Historical population
| Census | Pop. | Note | %± |
| 1880 | 106 |  | — |
| 1890 | 334 |  | 215.1% |
| 1900 | 325 |  | −2.7% |
| 1910 | 350 |  | 7.7% |
| 1920 | 194 |  | −44.6% |
| 1930 | 188 |  | −3.1% |
| 1940 | 226 |  | 20.2% |
| 1950 | 201 |  | −11.1% |
| 1960 | 251 |  | 24.9% |
| 1970 | 244 |  | −2.8% |
| 1980 | 181 |  | −25.8% |
| 1990 | 200 |  | 10.5% |
| 2000 | 195 |  | −2.5% |
| 2010 | 144 |  | −26.2% |
| 2020 | 137 |  | −4.9% |
U.S. Decennial Census

===2010 census===
As of the census of 2010, there were 144 people, 53 households, and 37 families living in the village. The population density was 360.0 PD/sqmi. There were 65 housing units at an average density of 162.5 /sqmi. The racial makeup of the village was 91.7% White, 0.7% Native American, 5.6% from other races, and 2.1% from two or more races. Hispanic or Latino of any race were 22.9% of the population.

There were 53 households, of which 34.0% had children under the age of 18 living with them, 50.9% were married couples living together, 15.1% had a female householder with no husband present, 3.8% had a male householder with no wife present, and 30.2% were non-families. 26.4% of all households were made up of individuals, and 11.4% had someone living alone who was 65 years of age or older. The average household size was 2.72 and the average family size was 3.35.

The median age in the village was 36.5 years. 31.2% of residents were under the age of 18; 4.2% were between the ages of 18 and 24; 20.9% were from 25 to 44; 27.2% were from 45 to 64; and 16.7% were 65 years of age or older. The gender makeup of the village was 46.5% male and 53.5% female.

===2000 census===
As of the census of 2000, there were 195 people, 67 households, and 47 families living in the village. The population density was 488.3 PD/sqmi. There were 73 housing units at an average density of 182.8 /sqmi. The racial makeup of the village was 90.26% White, 3.08% Native American, 5.13% from other races, and 1.54% from two or more races. Hispanic or Latino of any race were 17.44% of the population.

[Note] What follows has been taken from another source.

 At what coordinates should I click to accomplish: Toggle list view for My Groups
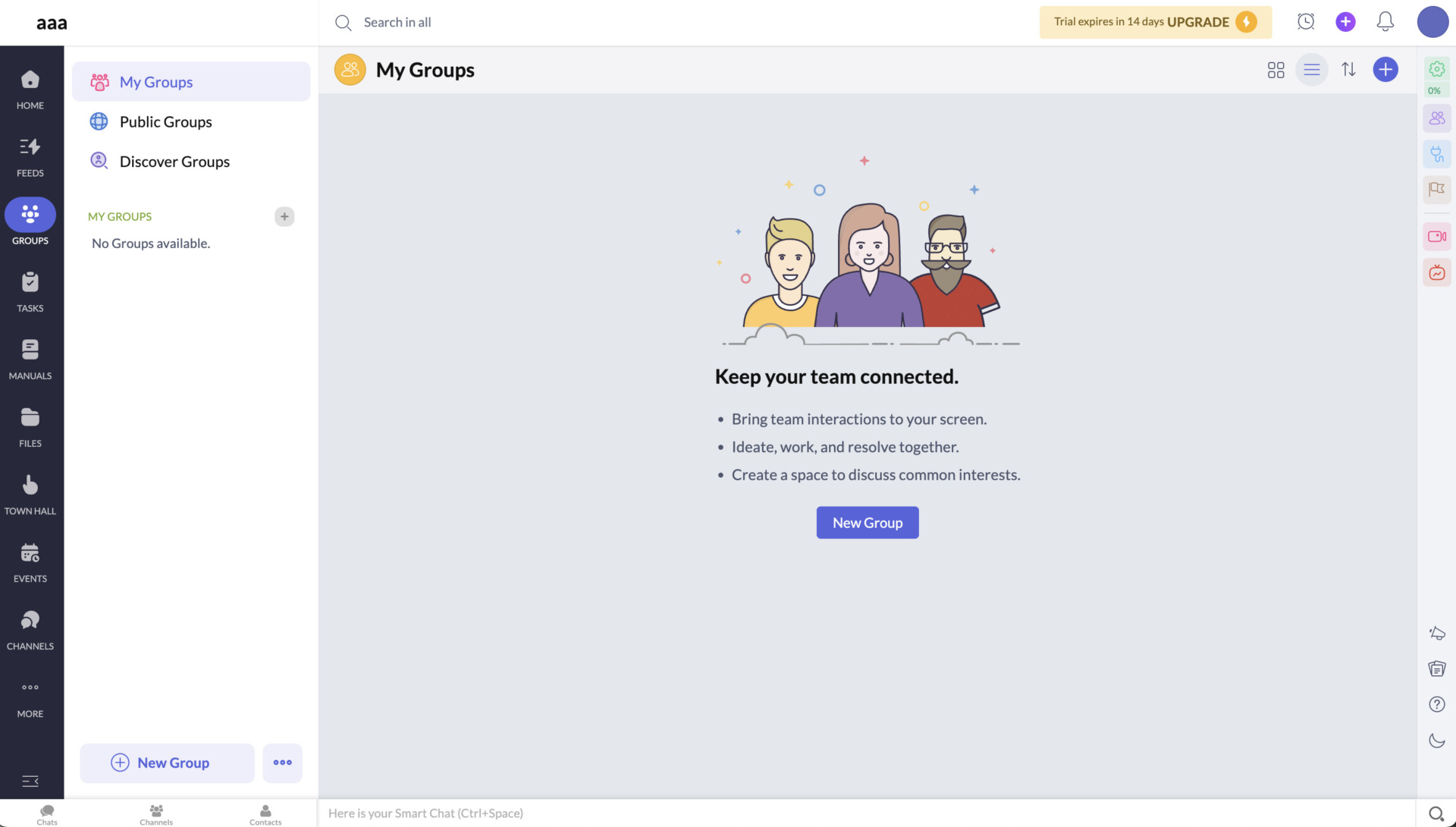[x=1312, y=69]
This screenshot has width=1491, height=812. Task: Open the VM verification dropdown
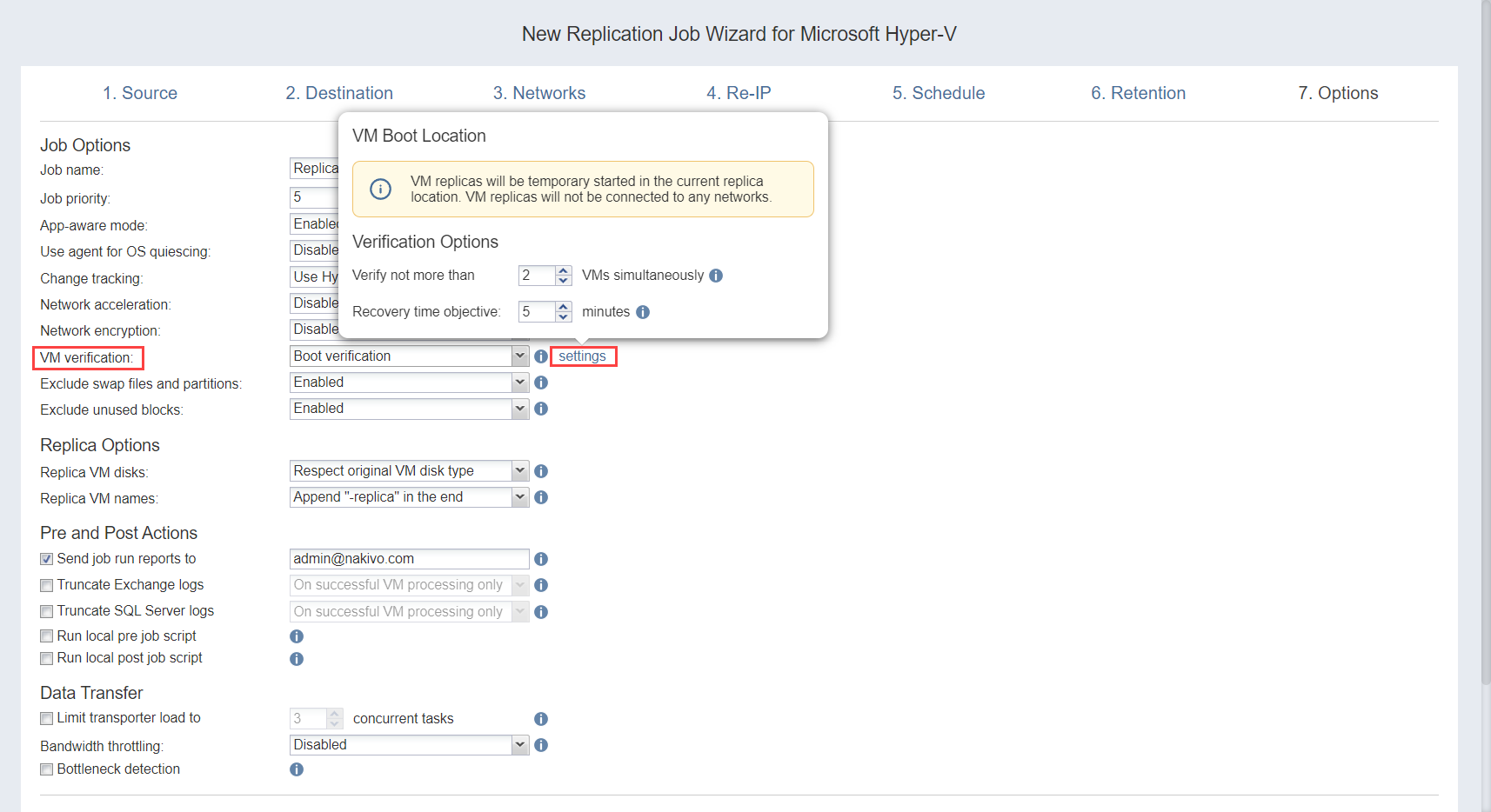coord(519,356)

There were 67 households, out of which 31.3% had children under the age of 18 living with them, 55.2% were married couples living together, 13.4% had a female householder with no husband present, and 28.4% were non-families. 19.4% of all households were made up of individuals, and 6.0% had someone living alone who was 65 years of age or older. The average household size was 2.91 and the average family size was 3.27.

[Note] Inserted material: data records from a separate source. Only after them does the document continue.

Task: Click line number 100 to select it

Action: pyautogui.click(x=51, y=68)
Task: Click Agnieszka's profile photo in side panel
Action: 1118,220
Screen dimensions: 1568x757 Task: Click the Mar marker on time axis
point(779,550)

In the village, the population was spread out, with 26.2% under the age of 18, 12.8% from 18 to 24, 32.8% from 25 to 44, 17.4% from 45 to 64, and 10.8% who were 65 years of age or older. The median age was 35 years. For every 100 females there were 99.0 males. For every 100 females age 18 and over, there were 108.7 males.

The median income for a household in the village was $31,563, and the median income for a family was $42,083. Males had a median income of $30,417 versus $25,000 for females. The per capita income for the village was $13,513. About 6.4% of families and 9.7% of the population were below the poverty line, including 4.2% of those under the age of eighteen and none of those 65 or over.

==Education==
It is in the Bowling Green City School District.